== What you need to do ==
In the records below, find the line holding "Ishrana (99, 1351)"; copy it and every line after it to the end, omitting all images.

== Available data ==
● ● ● ● ● ● ●
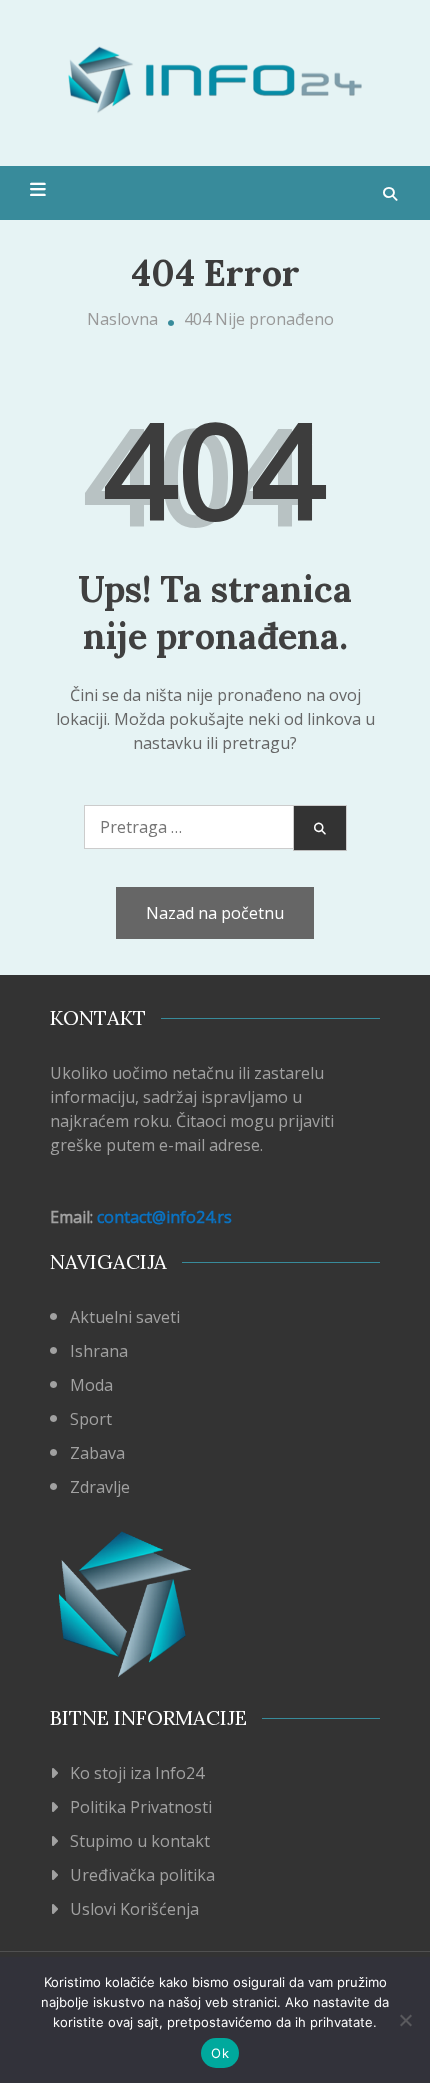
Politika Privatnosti (141, 1807)
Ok (220, 2053)
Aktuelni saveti (125, 1317)
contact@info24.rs (164, 1217)
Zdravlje (100, 1487)
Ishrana (99, 1351)
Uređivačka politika (142, 1875)
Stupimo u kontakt (140, 1841)
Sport (91, 1419)
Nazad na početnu (215, 913)
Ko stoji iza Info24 (137, 1773)
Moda (91, 1385)
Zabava (97, 1453)
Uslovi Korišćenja (134, 1909)
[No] (405, 2020)
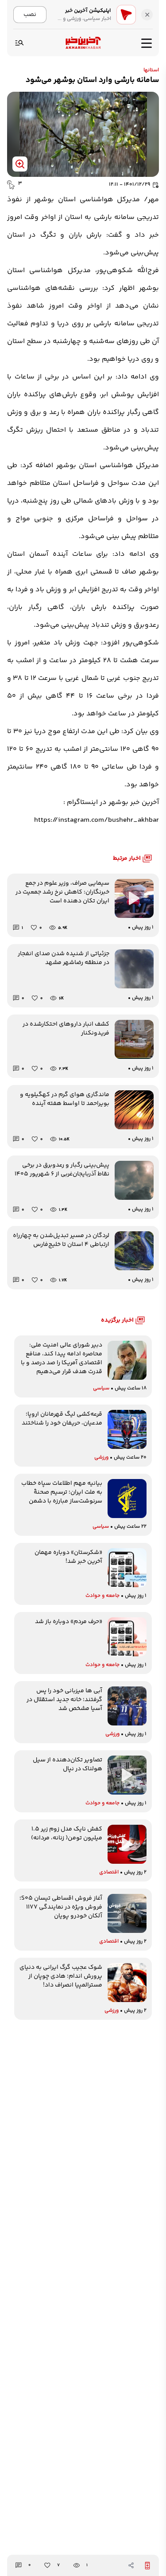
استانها (151, 70)
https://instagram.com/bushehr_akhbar (96, 820)
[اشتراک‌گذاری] (131, 2565)
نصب (29, 14)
● ● ● ● ● ● ●
== Output of the exercise ==
Ishrana (99, 1351)
Uređivačka politika (142, 1875)
Stupimo u kontakt (140, 1841)
Sport (91, 1419)
Nazad na početnu (215, 913)
Ko stoji iza Info24 (137, 1773)
Moda (91, 1385)
Zabava (97, 1453)
Uslovi Korišćenja (134, 1909)
[No] (405, 2020)
استانها (151, 70)
https://instagram.com/bushehr_akhbar (96, 820)
[اشتراک‌گذاری] (131, 2565)
نصب (29, 14)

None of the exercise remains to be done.